Resta anche domani

Un teen-drama che non brilla. Operazione deleteria a monte e scadente a valle.

Da diverso tempo non mi capitava di trovarmi in sala di fronte a un teen-drama. Quantomeno bizzarro dato l’interesse e la visibilità che le major companies, ma non di meno le produzioni e le distribuzioni indipendenti, riservano a prodotti filmici target-focused come questi. Lo spazio destinato loro nelle sale e nelle librerie sembra dare voce a un’istanza conservatrice eternamente volta ad accaparrarsi una fetta di quell’enorme torta che chiamiamo cultura, una fetta che oltretutto è stata già abbondantemente conquistata nel corso degli ultimi venticinque anni. Più che una ricerca di legittimazione è dunque, come dicevo poco sopra, perpetuazione dello status quo, sorretto da un pericoloso principio di autoconservazione.

Che alla radice di tale settorializzazione della cultura ci siano gli alti profitti facilmente pronosticabili per questo tipo di operazioni ci interessa relativamente, più preoccupante è il tentativo di omologazione che tali proposte culturali – con la c minuscola – cercano di instillare e attuare nel gruppo di riferimento a cui si rivolgono, in primis a livello di fruizione (filmica nel nostro caso), in secundis come domanda futura.

In più c’è il fatto, sul quale non c’è molto da soffermarsi, che nel migliore dei mondi possibili tali ingenti investimenti destinati a queste operazioni probabilmente sarebbero stati spesi in favore di opere diverse, più coraggiose e più interessanti a livello di attivazione spettatoriale. Opere destinate invece a riempire cassetti e cestini di editori e produttori cinematografici.

Resta anche domani (If I stay) di R.J. Cutler risponde senza dubbio più al primo che al secondo tipo di operazione. Trasposizione cinematografica del best seller di Gayle Forman, Resta anche domani porta tutto il sapore di qualcosa di già visto, e non poche volte.

Mia Hall (Chloe Grace Moretz) è una studentessa di violoncello che aspira a proseguire gli studi in una delle scuole d’arte più selettive d’America: la Juilliard.
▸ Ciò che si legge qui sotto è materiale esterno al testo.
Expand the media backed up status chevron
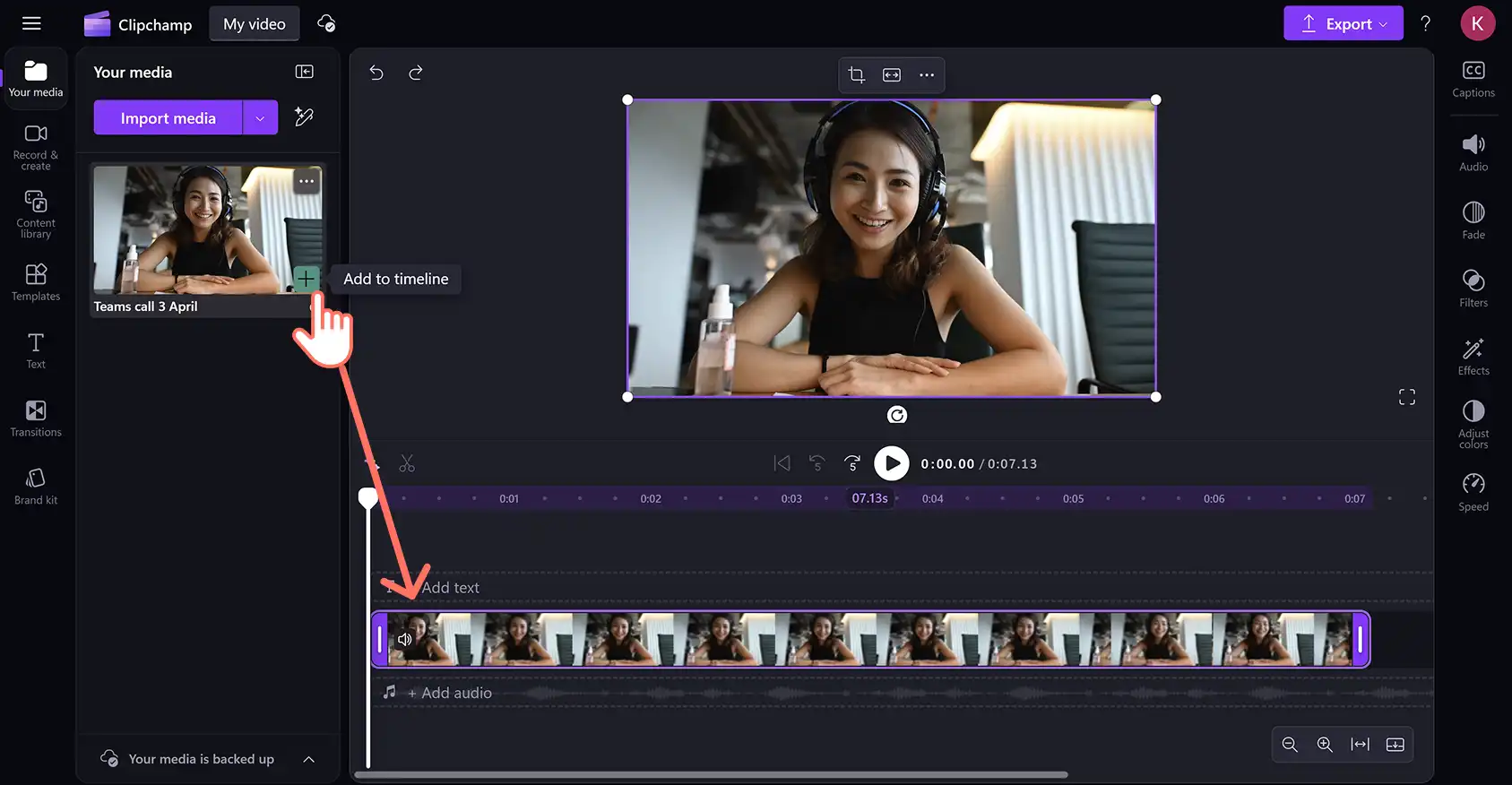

Camminando per i corridoi di scuola Adam (Jamie Blackley), “rocker” bello e “ribelle”, sente il suono del violoncello che la ragazza sta suonando in sala prove, e ne rimane subito folgorato.

I soliti vecchi strumenti del mestiere del teen movie sono sul tavolo, non può che iniziare una traballante storia d’amore. Manca solo un pizzico di facile dramma per palati poco fini: un po’ di conflitto tra i due innamorati destinati a separasi e un incidente stradale mortale in cui si decidono le sorti di Mia e della sua famiglia da mulino bianco.

Ed è proprio questo incidente a dare un minimo di respiro a una storia che di base mostra fin troppo evidentemente la propria inconsistenza. La narrazione si divide e imbocca due strade parallele: da un lato le analessi della relazione tra i due ragazzi, segnata dai tour dell’aspirante rocker e dall’esaltante audizione della giovane protagonista alla Juilliard; dall’altro le travagliate ore del ricovero in urgenza di Mia in stato di coma, con la semplicistica trovata/riproposizione della scissione tra corpo e anima. La seconda strada è più riuscita della prima – a livello di impianto visivo e di ritmo – ma non meno retorica.

Tutte le lacune di una scrittura banale, sempre dentro le linee, emergono in ogni sequenza di Resta anche domani che pecca a monte di un eccessivo strizzare d’occhio al target di riferimento.

Un’operazione, questa, i cui mezzi si definiscono non tanto come creativi, ma come pubblicitari, finalizzati a veicolare e al tempo stesso assecondare i gusti del consumatore finale. Cullare e assecondare invece di spiazzare. Che questo veicolare e assecondare lo spettatore di riferimento sia portato avanti da vicende sì sentimentali, ma anche innervate da un alto tasso di drammaticità esistenziale, poco importa. L’operazione è deleteria a monte, scadente a valle.